KCG顧問の米田貞一郎先生が2009年12月11日,めでたく百歳を迎えられた。KCGではこの日,京都駅前校で特別講演や「お祝いの会」を開き,学生・教職員一同,喜び合った。特別講演で元気に教壇に立たれた米田先生は,学生に対し「このようにお祝いしていただいて身に余る光栄。多くの方々に支えられてここまで生きて来られた。みなさんも人間の絆を深め,一生助け合える仲間をつくってください」と話された。教育一筋,多くの人たちから愛され続けてきた米田先生。これからもますますお元気で,私たちにご指導いただけるようお願いいたします。

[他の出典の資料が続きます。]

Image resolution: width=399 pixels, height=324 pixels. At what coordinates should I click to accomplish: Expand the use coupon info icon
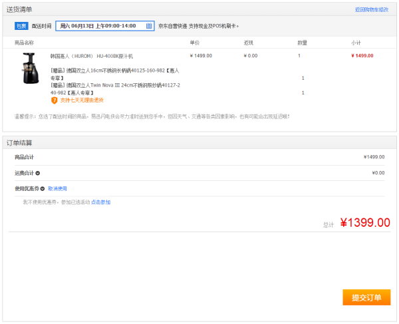43,188
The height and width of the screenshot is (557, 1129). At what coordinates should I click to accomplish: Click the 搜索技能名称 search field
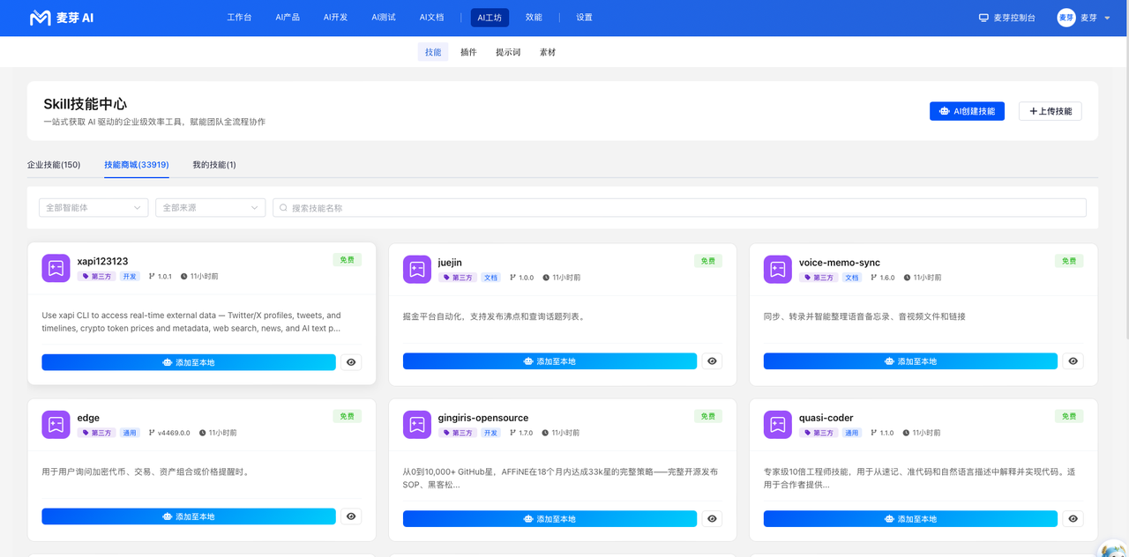[x=679, y=208]
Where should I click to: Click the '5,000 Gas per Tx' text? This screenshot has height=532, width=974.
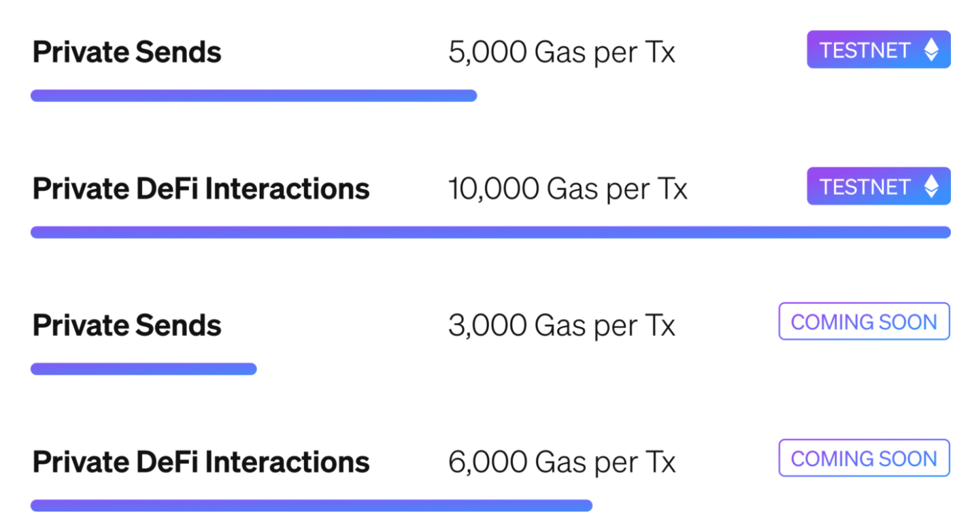point(562,52)
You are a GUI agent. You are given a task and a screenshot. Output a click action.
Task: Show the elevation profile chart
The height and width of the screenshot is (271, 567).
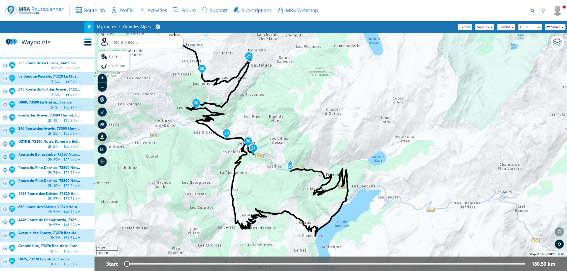(102, 149)
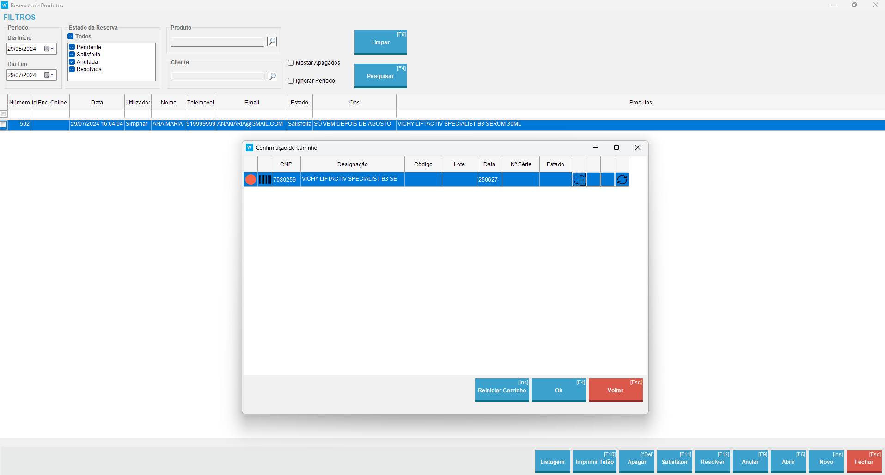Click the Produto input field

coord(217,42)
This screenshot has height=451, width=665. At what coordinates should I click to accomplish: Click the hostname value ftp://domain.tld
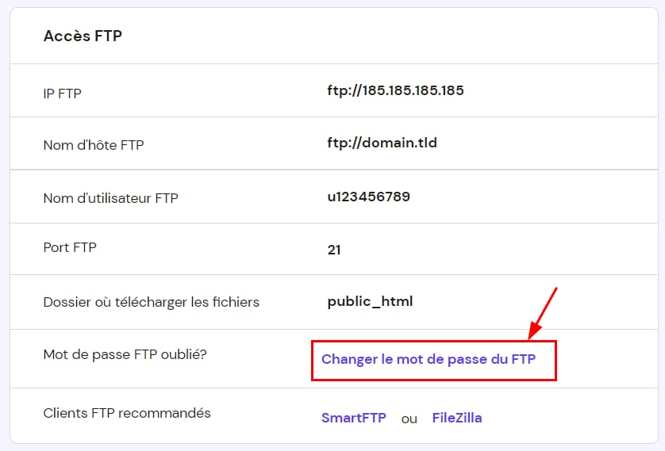[x=382, y=143]
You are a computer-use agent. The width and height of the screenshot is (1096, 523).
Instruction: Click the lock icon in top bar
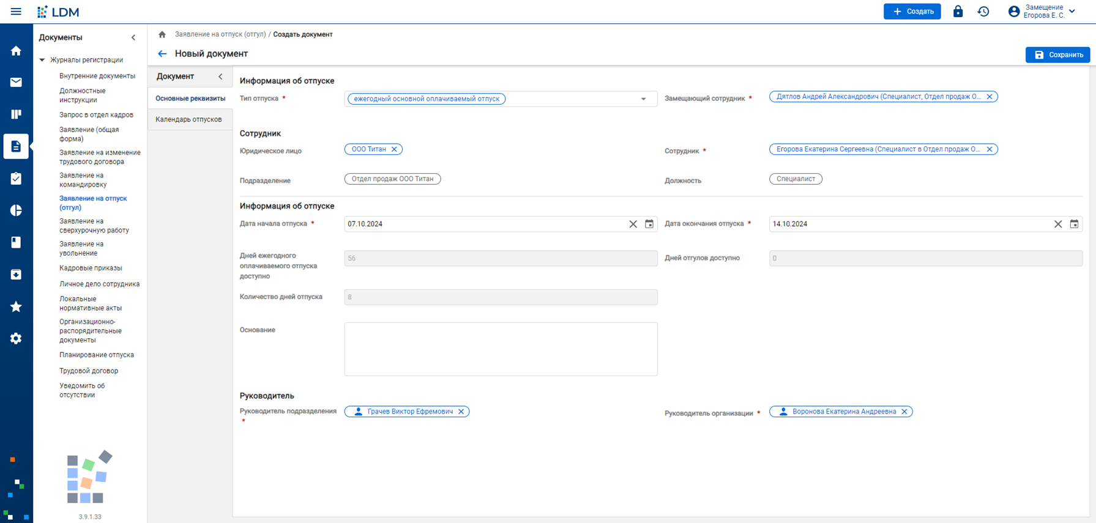[958, 12]
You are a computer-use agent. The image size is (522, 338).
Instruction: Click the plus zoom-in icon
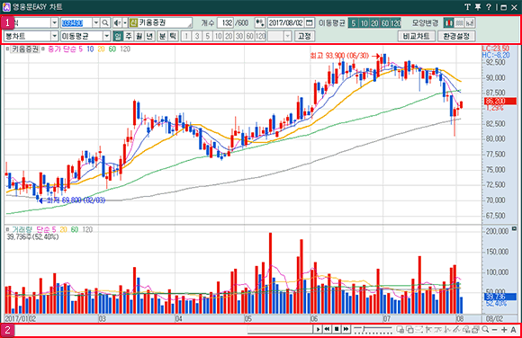[x=504, y=329]
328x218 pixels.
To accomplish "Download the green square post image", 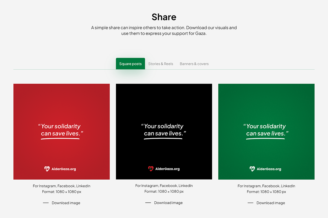I will pos(271,203).
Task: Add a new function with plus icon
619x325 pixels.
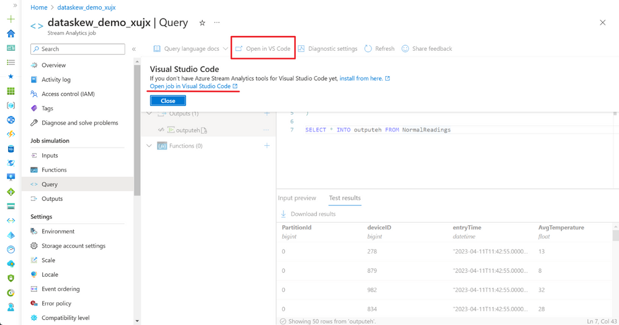Action: point(267,146)
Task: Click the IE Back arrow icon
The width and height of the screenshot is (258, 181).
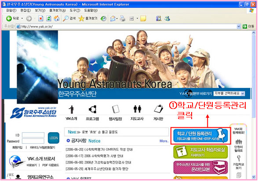Action: pyautogui.click(x=9, y=18)
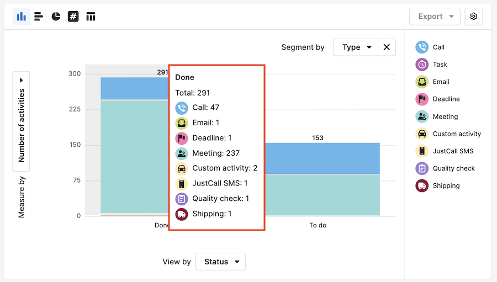Viewport: 497px width, 282px height.
Task: Click the Call icon in legend
Action: [422, 47]
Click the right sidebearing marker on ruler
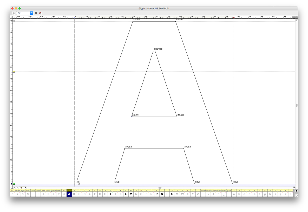 (x=234, y=17)
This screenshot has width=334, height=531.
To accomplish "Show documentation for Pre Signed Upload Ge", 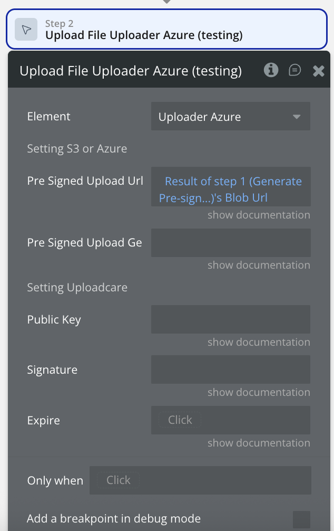I will click(x=259, y=265).
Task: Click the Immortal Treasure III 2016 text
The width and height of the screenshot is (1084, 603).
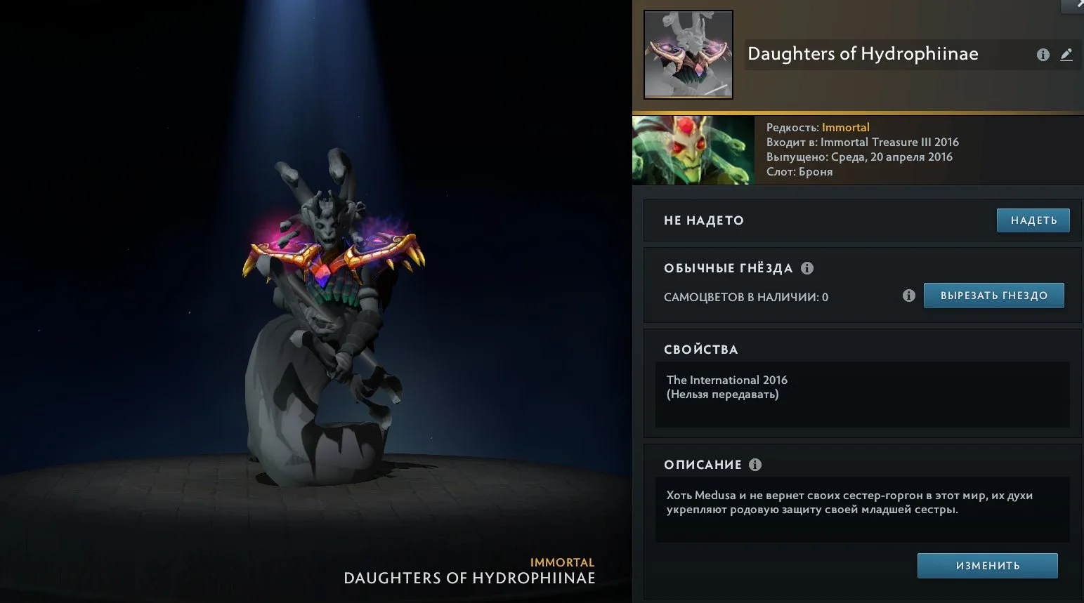Action: (889, 142)
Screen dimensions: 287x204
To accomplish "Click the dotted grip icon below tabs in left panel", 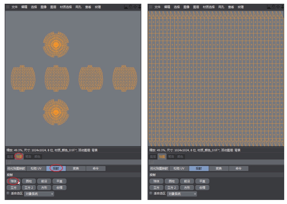I will tap(8, 162).
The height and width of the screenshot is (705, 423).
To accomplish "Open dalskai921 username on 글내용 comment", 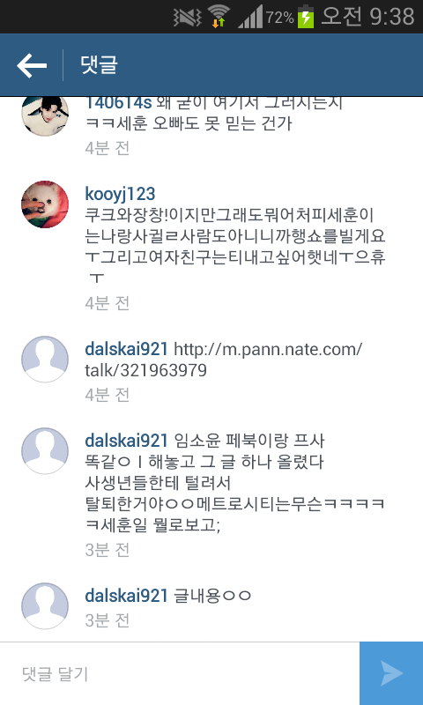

米田先生は京都帝国大学卒業後,京都市内の各学校で教壇に立たれてから,京都市立堀川高校校長,京都市教育委員会事務局指導部長,京都学園大学教授などを歴任。その後の1987年4月にKCGに入られ,洛北校校長,京都駅前校校長を務められた。現在は顧問として毎年,京都三大祭の葵祭・祇園祭・時代祭の時季に「特別講義」を担当。穏やかな語り口による分かりやすい解説に学生たちの人気も高く,KCGの名物講義となっている。
また米田先生は,KCGが校友(卒業生),学生,関係者向けに年1回発行している本誌「アキューム」に,2001年から「古都逍遥」と題して執筆を開始。KCGの校舎周辺を巡り,その歴史をたどる内容で毎号に寄稿,「アキューム」では最も人気のあるシリーズのひとつだ。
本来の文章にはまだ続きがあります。